NEW YORK - A selloff in tech stocks and buying in consumer products left Wall Street little changed Friday as investors tried to reconcile conflicting economic data - a surprisingly strong gross domestic product figure and a drop in a consumer confidence measure. The major indexes ended February mixed, stalling an 11-month rally, and the Nasdaq composite index suffered its first monthly decline since September.
The day's trading continued the listless pattern that marked Wall Street's performance throughout February. Strong, early gains were eroded by profit-taking on tech stocks, but the markets recovered somewhat by the afternoon.
"We saw some selling in semiconductors that took everything with it, but there's no real reason behind it," said Larry Wachtel, a market analyst at Wachovia Securities. "It's a quirky kind of market."
Mr. Wachtel added that until economic data provides a stronger indication of the pace of the recovery, the wavering market will likely continue.
The Dow Jones industrial average gained 3.78, or 0.04 percent, to 10,583.92. The Dow ended the week 0.3 percent lower, its second-straight weekly decline.

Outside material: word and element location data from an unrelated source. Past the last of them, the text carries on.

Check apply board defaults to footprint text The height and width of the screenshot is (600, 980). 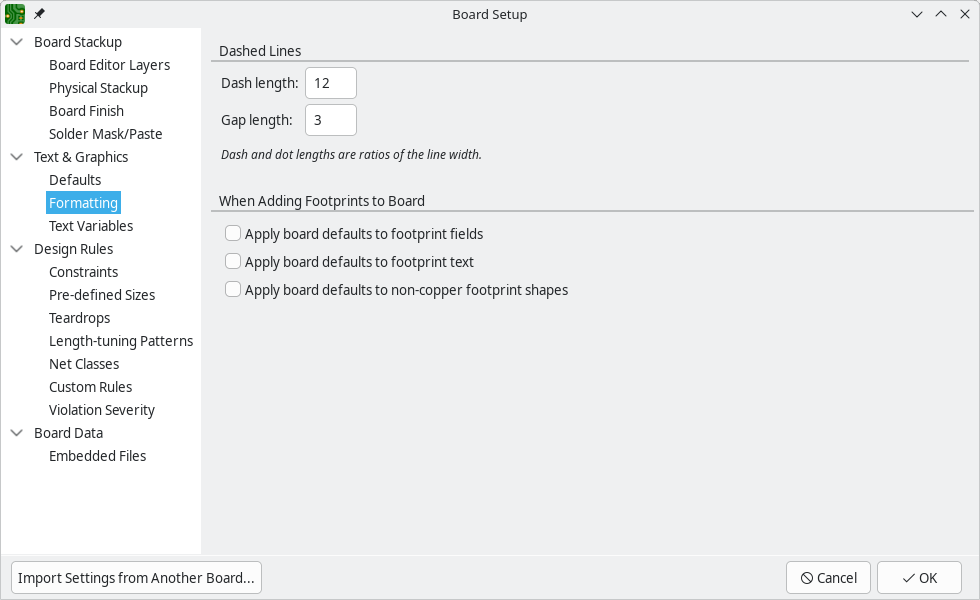(232, 261)
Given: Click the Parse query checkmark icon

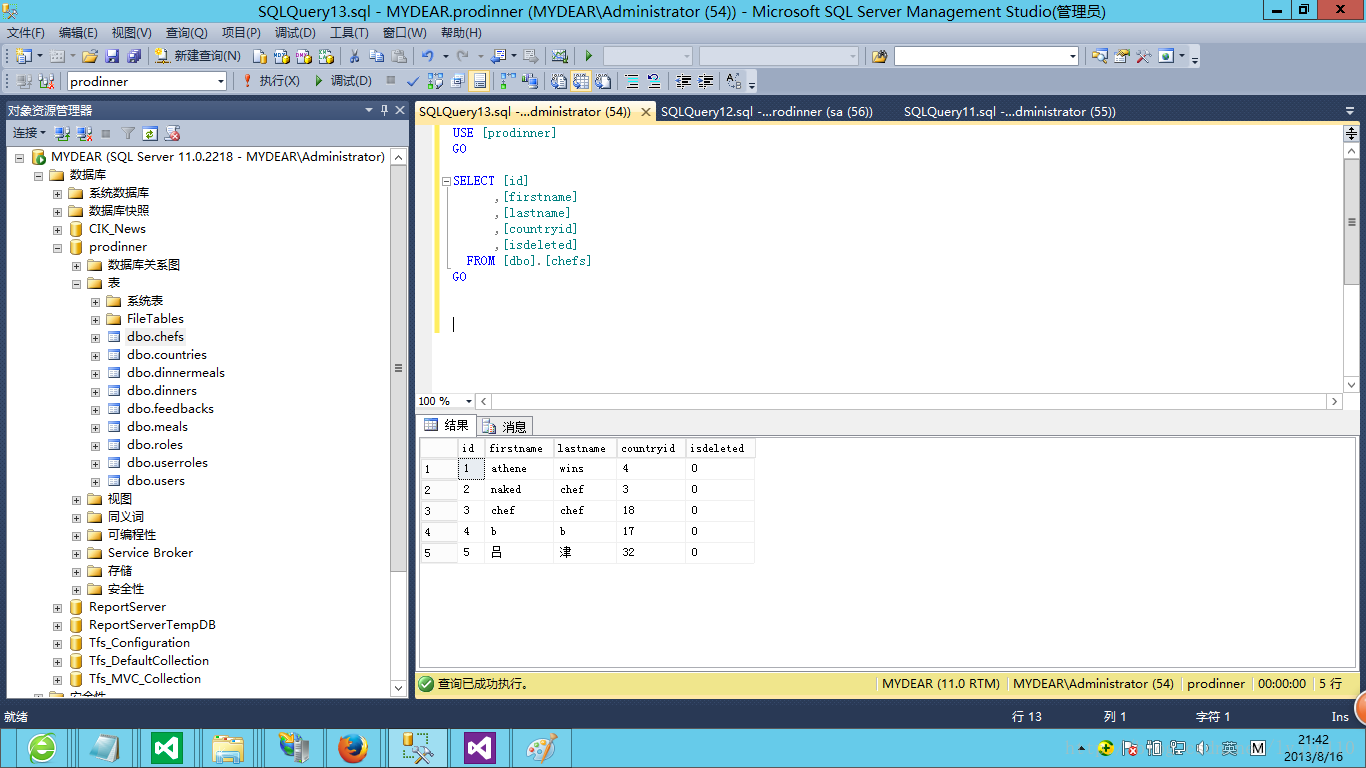Looking at the screenshot, I should tap(413, 81).
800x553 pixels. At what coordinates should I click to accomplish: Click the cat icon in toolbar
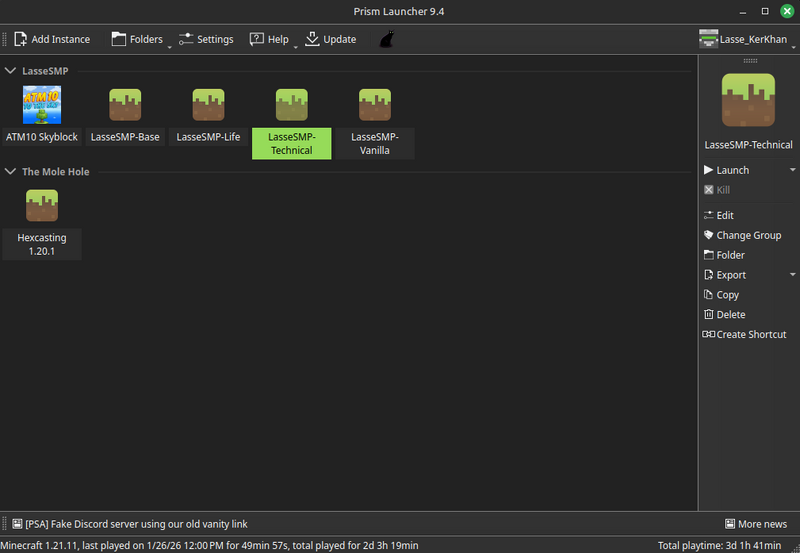[385, 40]
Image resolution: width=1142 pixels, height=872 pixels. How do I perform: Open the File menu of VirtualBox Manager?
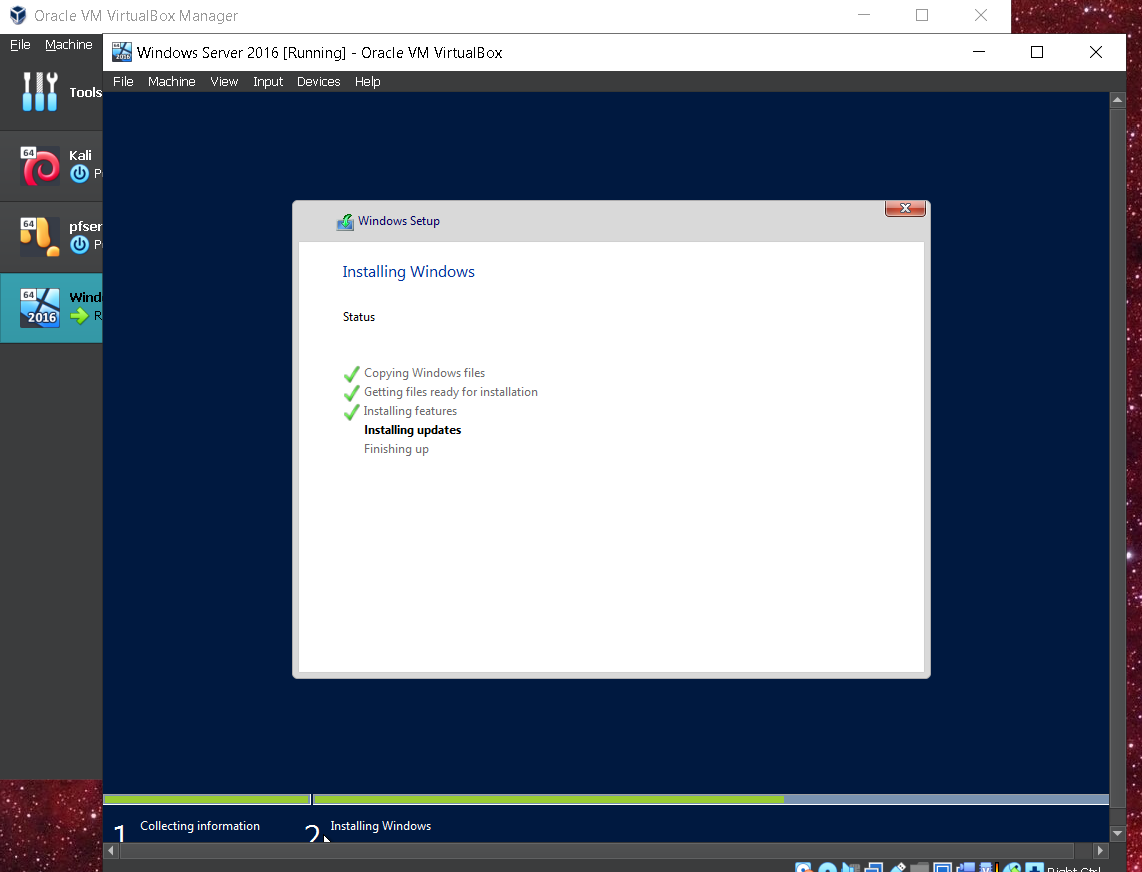(19, 44)
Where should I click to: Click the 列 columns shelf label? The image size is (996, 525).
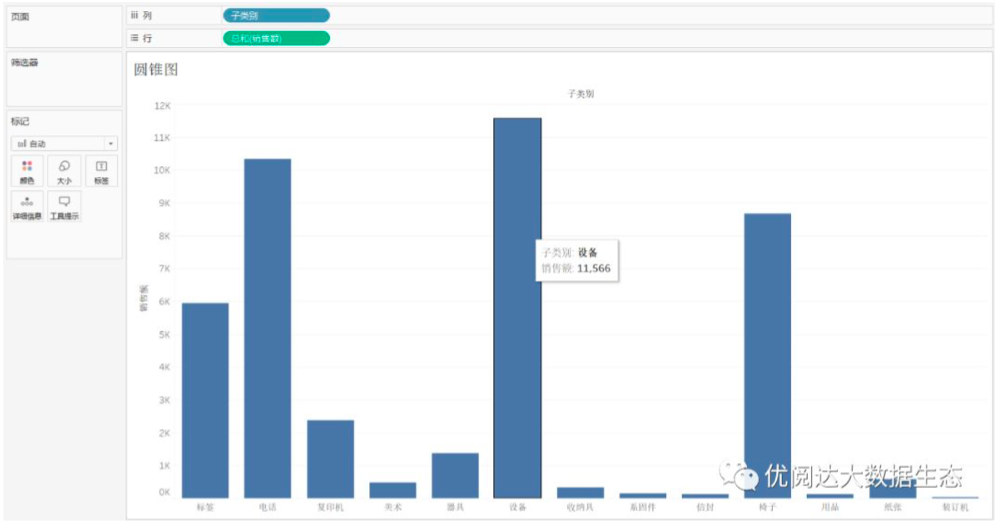click(x=141, y=16)
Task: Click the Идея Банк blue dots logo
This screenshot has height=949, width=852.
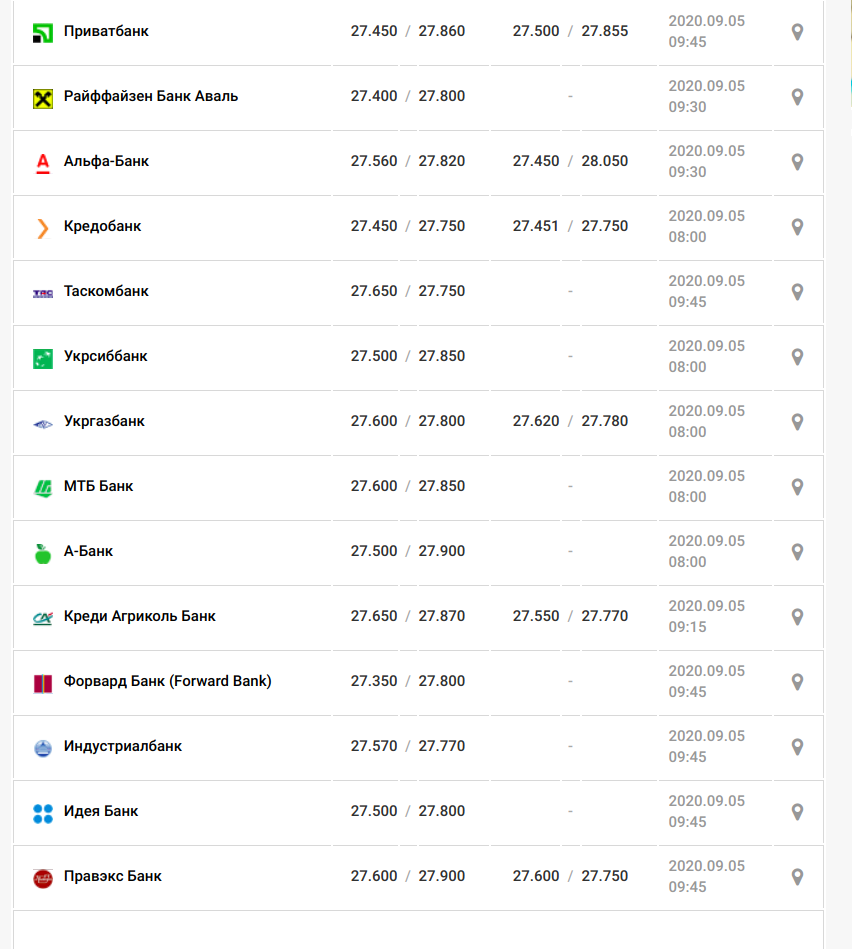Action: [42, 813]
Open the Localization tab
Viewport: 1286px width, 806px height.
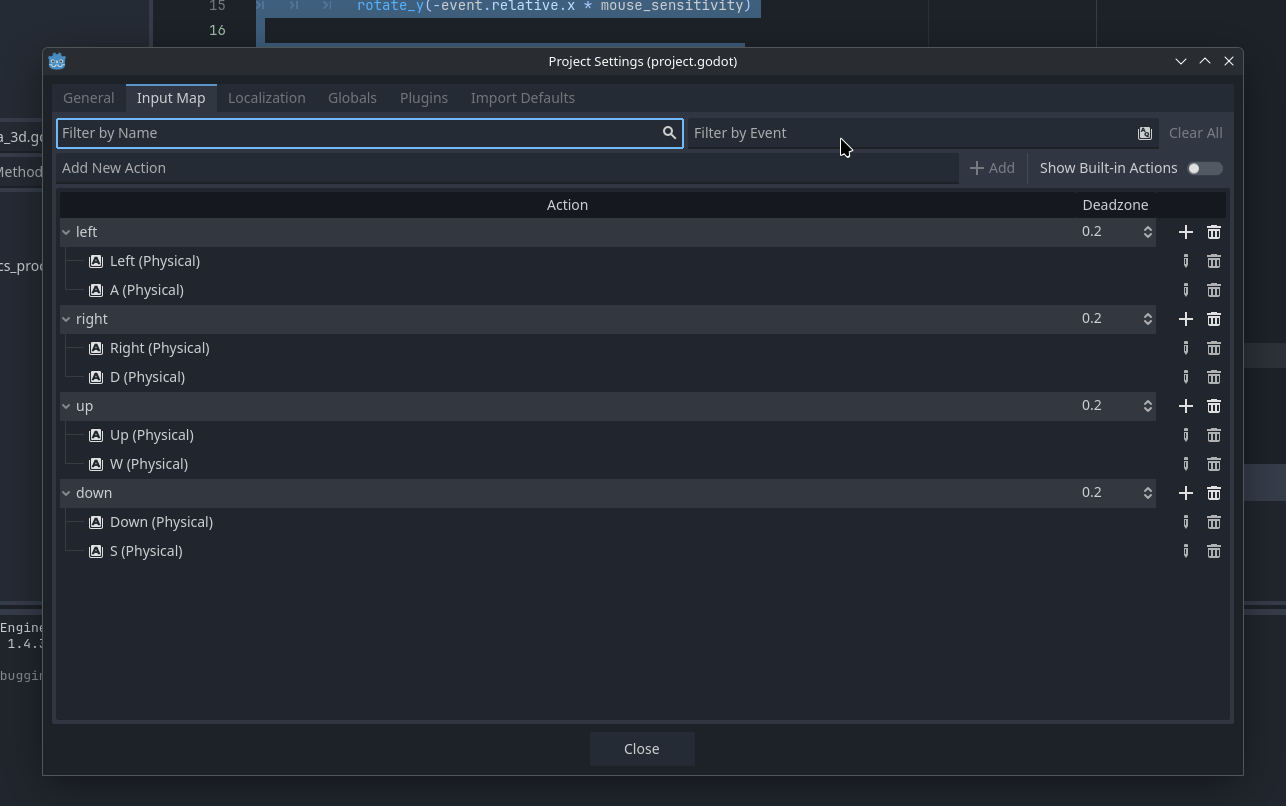pyautogui.click(x=266, y=98)
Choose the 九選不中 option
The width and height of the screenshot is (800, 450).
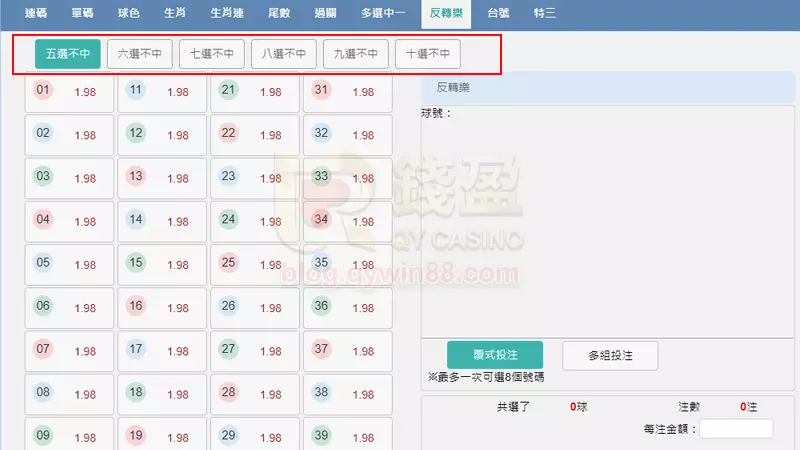coord(356,54)
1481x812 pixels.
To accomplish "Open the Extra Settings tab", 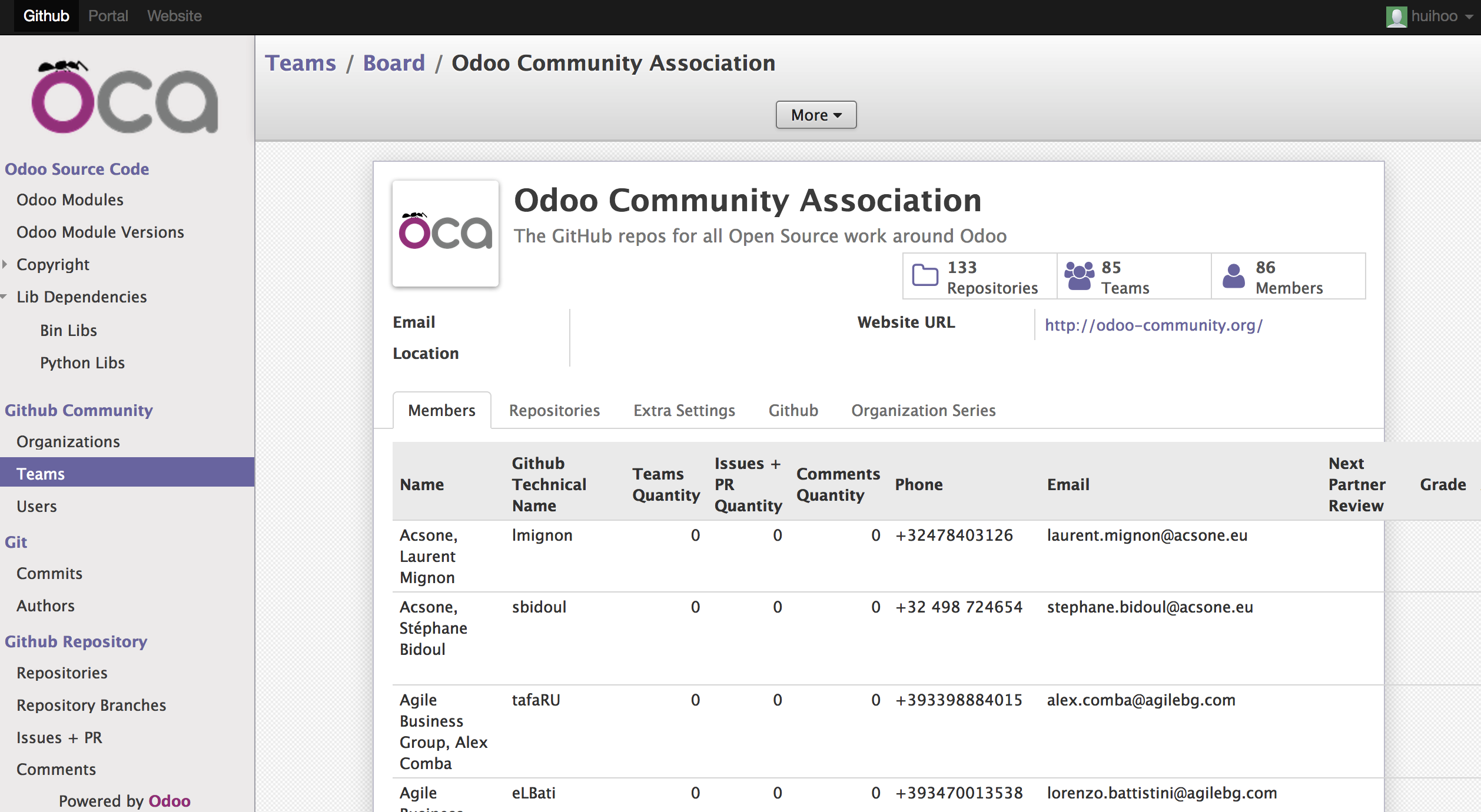I will pyautogui.click(x=684, y=410).
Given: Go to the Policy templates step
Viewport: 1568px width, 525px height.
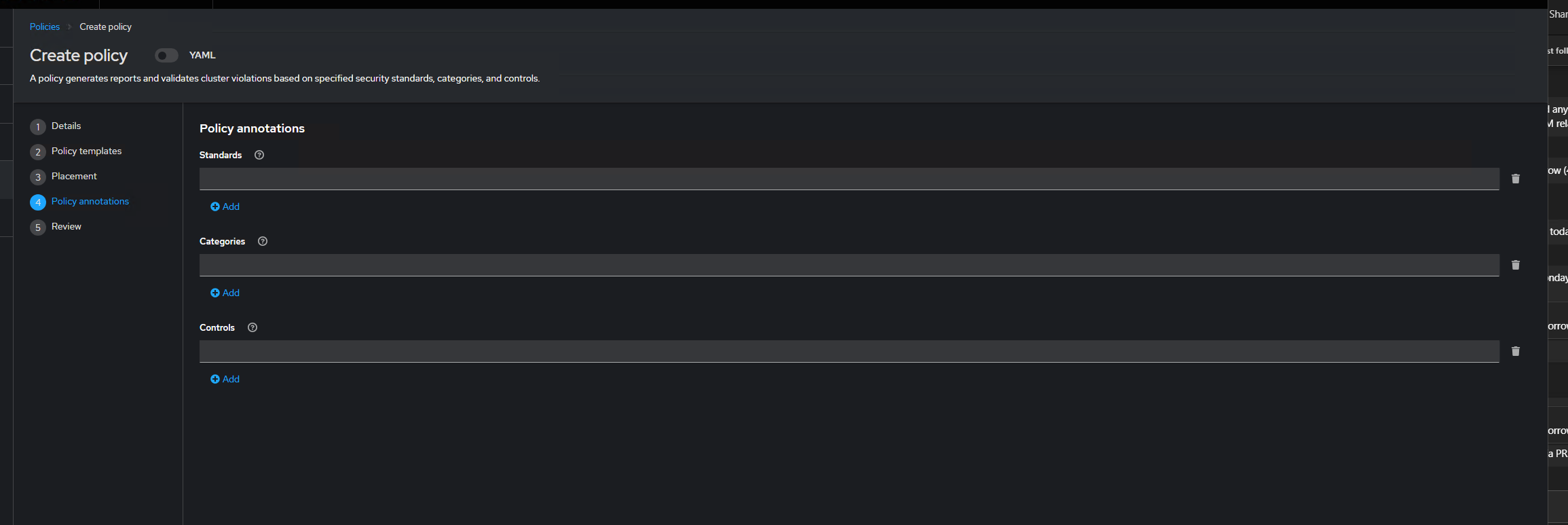Looking at the screenshot, I should pyautogui.click(x=86, y=151).
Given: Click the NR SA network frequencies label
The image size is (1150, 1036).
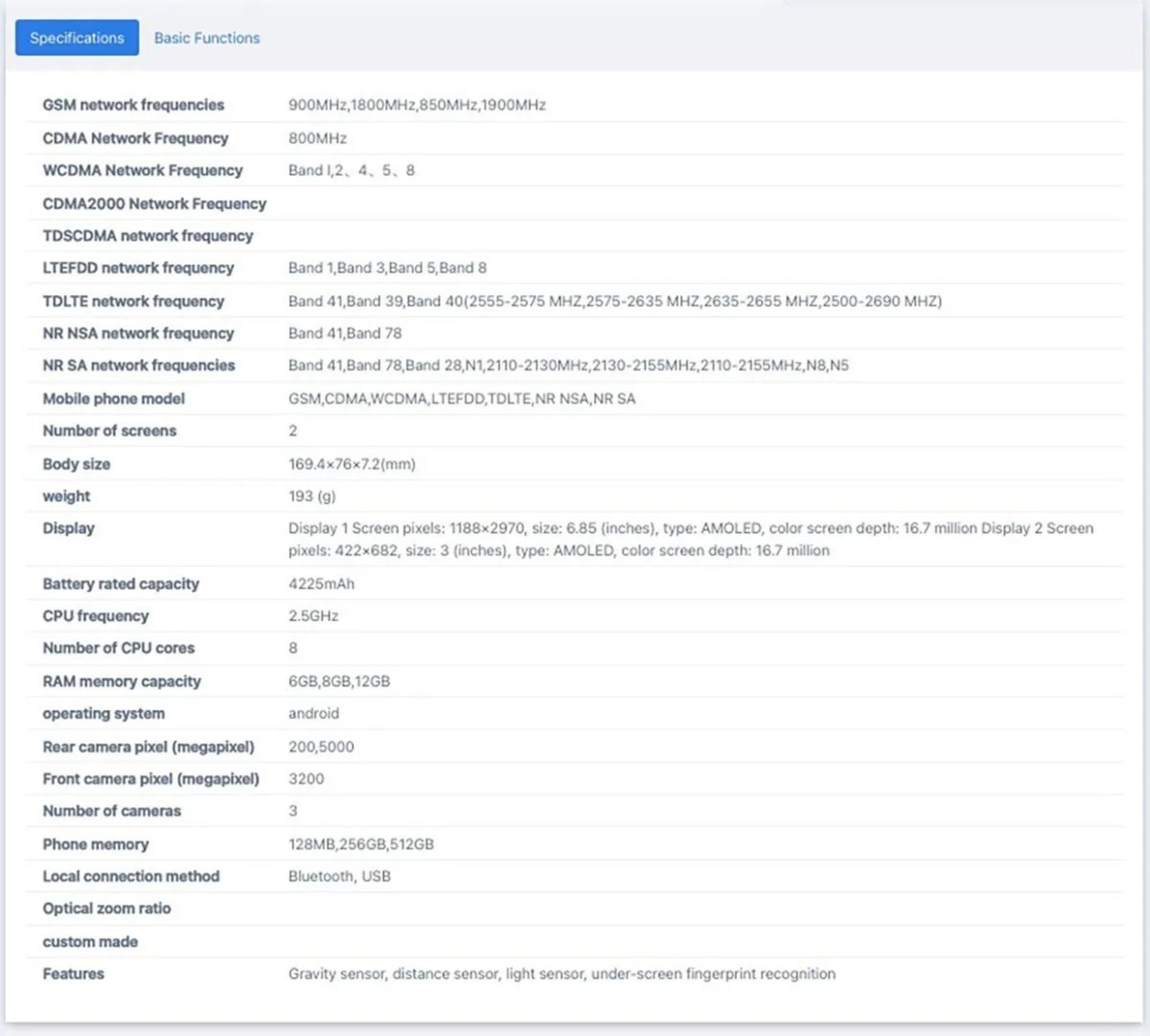Looking at the screenshot, I should click(x=138, y=365).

Other gauges were narrowly mixed.
The technology-focused Nasdaq lost 2.75, or 0.1 percent, at 2,029.82, finishing the week 0.4 percent lower, the sixth-straight down week for the index.
The Standard & Poor's 500 index was up 0.03 at 1,144.94. It was up less than 0.1 percent higher for the week.
For the month of February, the Nasdaq lost 1.8 percent. The Dow gained 0.9 percent and the S&P 500 climbed 1.2 percent.
February lived up to its reputation as the weakest month for the stock market. In spite of widespread expectations that stocks could retreat, there was still disappointment that Wall Street's rally of the past year had gone into at least a temporary limbo.
Some of the declines for the month came from a letdown after a solid fourth-quarter earnings season. But there also were confusing economic numbers that deprived the market of guidance for the near future.
Traders were pleased Friday by the Commerce Department's report that the economy grew by an unexpected 4.1 percent annual rate in the last quarter of 2003. The government's latest data on the gross domestic product beat the 3.8 percent growth prediction by economists.
Initially, Wall Street did not seem dissuaded by the University of Michigan's latest consumer confidence report. The school's consumer sentiment index for February slid to 94.4, versus 103.8 in January. The reading was in line with expectations.
"If you look at it historically, there's a real disconnect between what consumers tell you versus what they actually do," said Scott Wren, an equity strategist for A.G. Edwards & Sons. "Consumers are continuing to spend money in this economy."